Hurting our children
Dr Patric Rutherford, Contributor
AS THE nation faces the daily reports of murderous acts by criminals, PhD graduate of the Northern Caribbean University and chief executive officer of Andrews Memorial Hospital, Dr Patric Rutherford, is urging the Government to push harder on crime-reduction strategies for the sake of our children.
The call is based on research done by Rutherford as part of his doctoral dissertation.
The research revealed that students who attend schools in the inner-city communities of Kingston suffer from post-traumatic stress disorder (PTSD) more than those in less-volatile communities.
The study also revealed that 15.5 per cent of the students who attend schools in the inner-city communities of Kingston suffer from PTSD. That is, in a class of 33 students, five suffer from PTSD.
The 15.5 per cent of students in the inner-city schools with PTSD is well above the three to six per cent in the general population of high schools in the United States.
PTSD is an emotional illness - a severe anxiety disorder - that develops as a result of a very frightening or life-threatening experiences.
Sufferers of PTSD keep re-experiencing the traumatic event or events in some way; tend to avoid places, people, or things that remind them of the event; and are overly sensitive to normal life experiences.
There is a preponderance of evidence from previous studies showing that PTSD has been linked with significantly lower academic achievement.
The emotional trauma that children in inner-city communities in Kingston experience has a serious negative effect on their ability to perform academically and socially, especially those children who do not have access to support systems that can help them to cope.
Rutherford argued: "If the young of our inner-city communities are to have a fighting chance to rise above the poverty and decay of their surroundings through education, they need the security and safety of growing up without the high levels of trauma they are now experiencing.
"Think of what it would be for you as a child to take cover under your bed for half the night while all around there are sounds of guns firing and bullets whizzing by.
"Or think of a child going home from school and witnessing someone being murdered, the body convulsing on the roadside until life ebbs away, and the fear that they, too, may be killed to be kept from providing evidence against the murderers. These are harsh realities that are faced by children living in inner-city communities," Rutherford added.
Of the 198 randomly selected students participating in the study, 170 had had traumatic experiences.
Of those who had experienced a traumatic event, there were 90 students (53 per cent) who indicated that the trauma was linked to violent incidents including stabbings, shootings, and rapes.
More students in the inner city had PTSD compared to those who resided elsewhere.
There were slightly more than twice as many females (21) with PTSD compared to males (10).
This finding was consistent with previous studies, which show that females are more prone to developing PTSD.

----------

Instructions ▸
**1)** Which violent incidents does the PTSD article name as linked to the students' trauma?
**2)** Can you return the PTSD article's text between "The study also" and "lower academic achievement.", inclusive, word for word?
Nothing in the listing is needed.

Data provided ▸
----------

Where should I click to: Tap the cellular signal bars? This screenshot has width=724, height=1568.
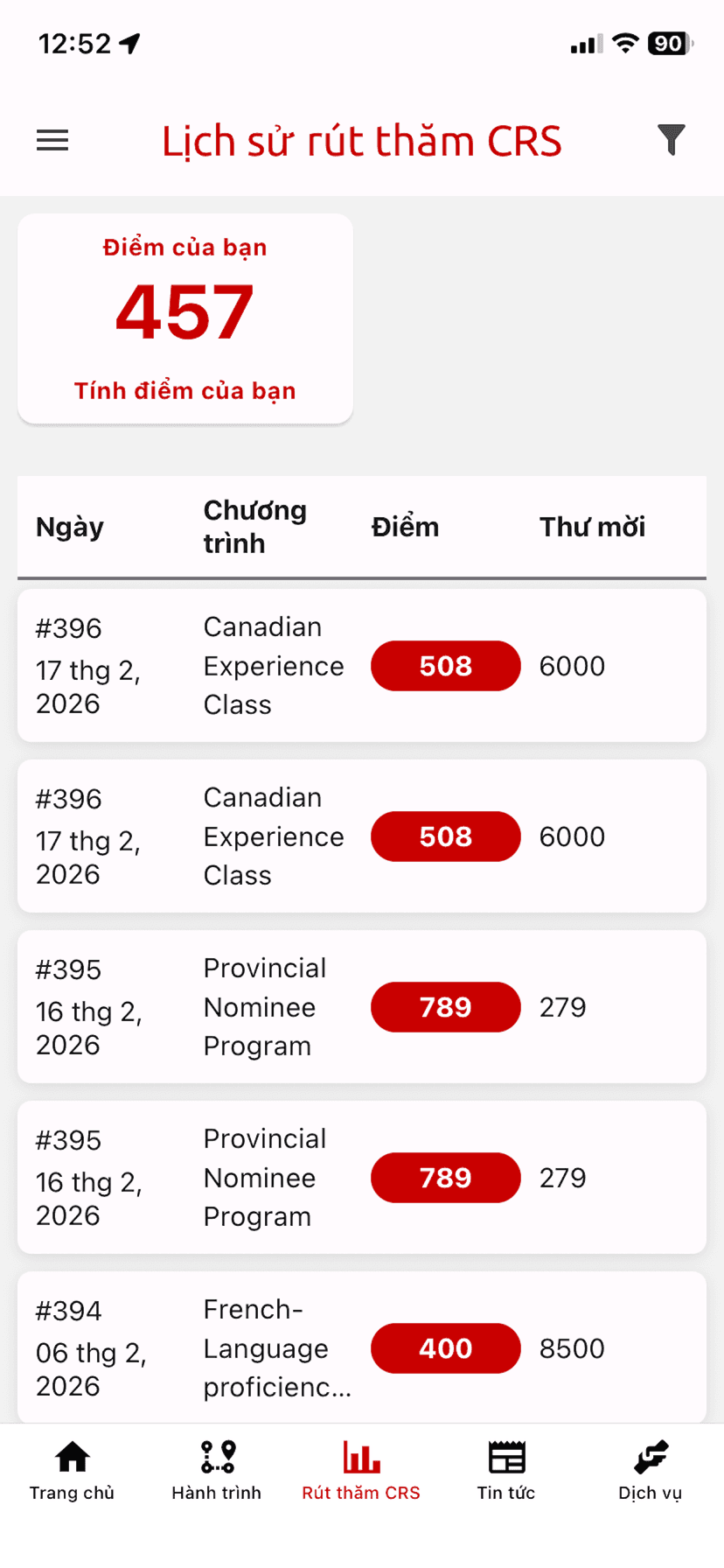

----------

Answers for each item ▸
**1)** Stabbings, shootings, and rapes.

**2)**
The study also revealed that 15.5 per cent of the students who attend schools in the inner-city communities of Kingston suffer from PTSD. That is, in a class of 33 students, five suffer from PTSD.
The 15.5 per cent of students in the inner-city schools with PTSD is well above the three to six per cent in the general population of high schools in the United States.
PTSD is an emotional illness - a severe anxiety disorder - that develops as a result of a very frightening or life-threatening experiences.
Sufferers of PTSD keep re-experiencing the traumatic event or events in some way; tend to avoid places, people, or things that remind them of the event; and are overly sensitive to normal life experiences.
There is a preponderance of evidence from previous studies showing that PTSD has been linked with significantly lower academic achievement.